Except for July 2012, ice loss on the Island has been detected mostly in the southwestern part, in a region called the Jakobshavn, and in the northwest. This may be changing soon, as scientists have found unassailable evidence that the ice loss is now affecting portions of the country than had been immune so far.
The latest study on Greenland, published on the magazine Natural Climate Change, found that for the first time the ice sheet has been thinning also in the northeast region of the country that has been stable for the last 25 years.
According to Michael Bevis, a co-author of the study and professor of earth sciences at the University of Ohio, the speed of the ice thinning in the northeastern region surprised everyone.
Ice sheet melting in the northeastern region of Greenland has been happening more rapidly speed since 2003, when a series of warmer than expected summers started to melt a bigger than usual amount of ice, producing water that funneled down, creating crevasses and cracks in the ice. Such cracks can widen as more water flows through them and eventually undermine the stability of the glaciers and causing big chunks of ice to fall into the water.
Scientists participating in the study estimated that between April 2002 and April 2012, the largest glacier northeast region, the Zachariae, lost 10 billion tons of ice per year, retreating 12.4 miles. In comparison, the Jakobshavn glacier, one of the fastest-moving ice streams in the southwest, retreated 21.7 miles in 150 years.

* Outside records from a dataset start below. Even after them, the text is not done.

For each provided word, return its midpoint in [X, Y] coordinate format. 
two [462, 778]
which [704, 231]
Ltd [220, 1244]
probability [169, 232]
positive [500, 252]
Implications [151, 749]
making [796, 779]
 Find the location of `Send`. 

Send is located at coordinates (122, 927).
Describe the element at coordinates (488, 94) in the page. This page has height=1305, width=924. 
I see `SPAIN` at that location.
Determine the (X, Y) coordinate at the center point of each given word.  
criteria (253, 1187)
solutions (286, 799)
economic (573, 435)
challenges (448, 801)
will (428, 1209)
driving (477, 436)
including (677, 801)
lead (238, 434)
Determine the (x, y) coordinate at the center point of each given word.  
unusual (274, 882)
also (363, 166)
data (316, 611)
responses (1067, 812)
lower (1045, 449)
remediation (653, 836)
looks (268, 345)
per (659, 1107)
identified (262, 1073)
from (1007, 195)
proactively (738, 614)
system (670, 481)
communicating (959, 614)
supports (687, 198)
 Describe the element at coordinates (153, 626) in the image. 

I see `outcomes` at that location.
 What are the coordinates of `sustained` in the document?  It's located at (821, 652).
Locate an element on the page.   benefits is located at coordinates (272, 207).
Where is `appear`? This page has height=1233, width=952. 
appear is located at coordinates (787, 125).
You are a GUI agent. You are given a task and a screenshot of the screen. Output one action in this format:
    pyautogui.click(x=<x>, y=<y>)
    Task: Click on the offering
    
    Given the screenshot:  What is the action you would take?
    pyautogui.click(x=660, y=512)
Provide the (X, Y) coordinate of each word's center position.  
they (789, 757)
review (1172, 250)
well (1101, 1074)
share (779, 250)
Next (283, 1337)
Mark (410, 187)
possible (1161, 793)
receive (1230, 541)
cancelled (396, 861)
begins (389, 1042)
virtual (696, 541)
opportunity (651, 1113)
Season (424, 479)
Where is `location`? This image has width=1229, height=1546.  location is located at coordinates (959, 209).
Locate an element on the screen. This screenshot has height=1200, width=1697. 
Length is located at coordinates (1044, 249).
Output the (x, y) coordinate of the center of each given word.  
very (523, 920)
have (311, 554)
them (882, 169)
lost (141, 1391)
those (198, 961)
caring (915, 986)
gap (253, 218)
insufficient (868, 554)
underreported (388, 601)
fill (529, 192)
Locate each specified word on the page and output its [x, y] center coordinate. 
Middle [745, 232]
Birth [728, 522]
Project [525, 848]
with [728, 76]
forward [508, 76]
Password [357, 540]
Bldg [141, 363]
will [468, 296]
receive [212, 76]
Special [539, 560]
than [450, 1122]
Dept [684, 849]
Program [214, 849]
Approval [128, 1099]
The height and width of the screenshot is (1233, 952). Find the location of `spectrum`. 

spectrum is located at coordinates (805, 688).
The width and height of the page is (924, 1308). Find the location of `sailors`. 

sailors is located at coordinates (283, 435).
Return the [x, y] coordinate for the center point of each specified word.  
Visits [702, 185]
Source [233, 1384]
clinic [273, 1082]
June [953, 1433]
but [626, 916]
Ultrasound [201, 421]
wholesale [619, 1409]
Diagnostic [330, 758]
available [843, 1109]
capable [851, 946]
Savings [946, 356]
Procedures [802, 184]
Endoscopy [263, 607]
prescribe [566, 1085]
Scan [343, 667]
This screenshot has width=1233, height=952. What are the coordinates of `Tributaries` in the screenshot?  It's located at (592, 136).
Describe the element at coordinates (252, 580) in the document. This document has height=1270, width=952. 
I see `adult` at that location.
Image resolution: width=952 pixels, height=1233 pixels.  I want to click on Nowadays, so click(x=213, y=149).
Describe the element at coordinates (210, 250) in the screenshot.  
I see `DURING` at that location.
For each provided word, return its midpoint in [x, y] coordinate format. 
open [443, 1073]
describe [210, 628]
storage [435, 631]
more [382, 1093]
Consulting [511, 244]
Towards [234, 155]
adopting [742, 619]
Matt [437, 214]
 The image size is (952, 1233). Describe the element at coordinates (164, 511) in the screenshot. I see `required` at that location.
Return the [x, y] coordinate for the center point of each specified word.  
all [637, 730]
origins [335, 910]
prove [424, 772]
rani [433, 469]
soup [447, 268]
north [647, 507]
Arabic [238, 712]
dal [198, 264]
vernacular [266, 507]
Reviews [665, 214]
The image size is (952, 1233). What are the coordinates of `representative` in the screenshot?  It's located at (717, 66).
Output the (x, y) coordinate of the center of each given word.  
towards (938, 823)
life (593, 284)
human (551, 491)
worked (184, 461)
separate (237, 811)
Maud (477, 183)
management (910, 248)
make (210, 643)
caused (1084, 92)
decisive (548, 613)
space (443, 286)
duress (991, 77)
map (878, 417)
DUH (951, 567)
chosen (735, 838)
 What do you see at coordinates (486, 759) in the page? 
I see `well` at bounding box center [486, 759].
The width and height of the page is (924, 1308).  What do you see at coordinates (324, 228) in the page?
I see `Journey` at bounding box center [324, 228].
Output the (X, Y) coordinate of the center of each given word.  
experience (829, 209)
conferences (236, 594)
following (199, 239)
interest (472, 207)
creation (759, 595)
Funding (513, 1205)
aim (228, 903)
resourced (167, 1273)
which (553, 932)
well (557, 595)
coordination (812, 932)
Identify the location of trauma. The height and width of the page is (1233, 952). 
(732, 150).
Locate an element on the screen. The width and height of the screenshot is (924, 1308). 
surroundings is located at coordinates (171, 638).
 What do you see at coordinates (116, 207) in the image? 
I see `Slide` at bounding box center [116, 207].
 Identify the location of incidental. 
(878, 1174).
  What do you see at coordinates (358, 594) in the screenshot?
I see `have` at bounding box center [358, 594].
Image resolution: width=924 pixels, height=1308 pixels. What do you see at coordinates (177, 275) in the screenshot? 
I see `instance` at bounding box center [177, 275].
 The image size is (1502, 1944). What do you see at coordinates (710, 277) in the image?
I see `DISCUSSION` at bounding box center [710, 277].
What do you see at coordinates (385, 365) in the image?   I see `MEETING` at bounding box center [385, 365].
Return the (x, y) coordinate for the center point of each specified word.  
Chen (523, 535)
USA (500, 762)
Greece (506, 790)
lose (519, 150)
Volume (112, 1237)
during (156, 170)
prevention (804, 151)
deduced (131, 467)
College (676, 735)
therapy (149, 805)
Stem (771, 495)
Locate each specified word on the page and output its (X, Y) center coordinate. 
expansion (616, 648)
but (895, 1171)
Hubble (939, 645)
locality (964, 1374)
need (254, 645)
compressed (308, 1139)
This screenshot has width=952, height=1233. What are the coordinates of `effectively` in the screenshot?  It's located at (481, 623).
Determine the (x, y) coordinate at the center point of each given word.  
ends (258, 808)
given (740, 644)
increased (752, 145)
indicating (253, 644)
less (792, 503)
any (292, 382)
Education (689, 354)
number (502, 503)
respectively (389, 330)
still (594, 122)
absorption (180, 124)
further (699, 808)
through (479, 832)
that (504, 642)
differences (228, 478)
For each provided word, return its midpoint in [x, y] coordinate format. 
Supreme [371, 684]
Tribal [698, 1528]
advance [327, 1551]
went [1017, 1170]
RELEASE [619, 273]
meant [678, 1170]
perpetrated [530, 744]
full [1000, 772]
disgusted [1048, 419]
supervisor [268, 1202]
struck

Kurt Kjaer, another scientist who took part in the study, said that the surprising melting of the northeastern part of Greenland’s ice sheet will have to be put into perspective and compared with past data. However, in his opinion the comparisons are likely to show that the mass of ice lost over the past decade is “something out of the ordinary.”
Experts are particularly worried about the consequences that the melt of the northeastern ice stream can have on the rest of Greenland, since it stretches some 370 into the interior of the country and could therefore change the entire mass balance of the ice sheet.
The ice sheet melting in the northeastern region of Greenland is the latest bad news coming from the advancing global warming and, according to scientists, may soon result in sea levels rising more rapidly than previously expected.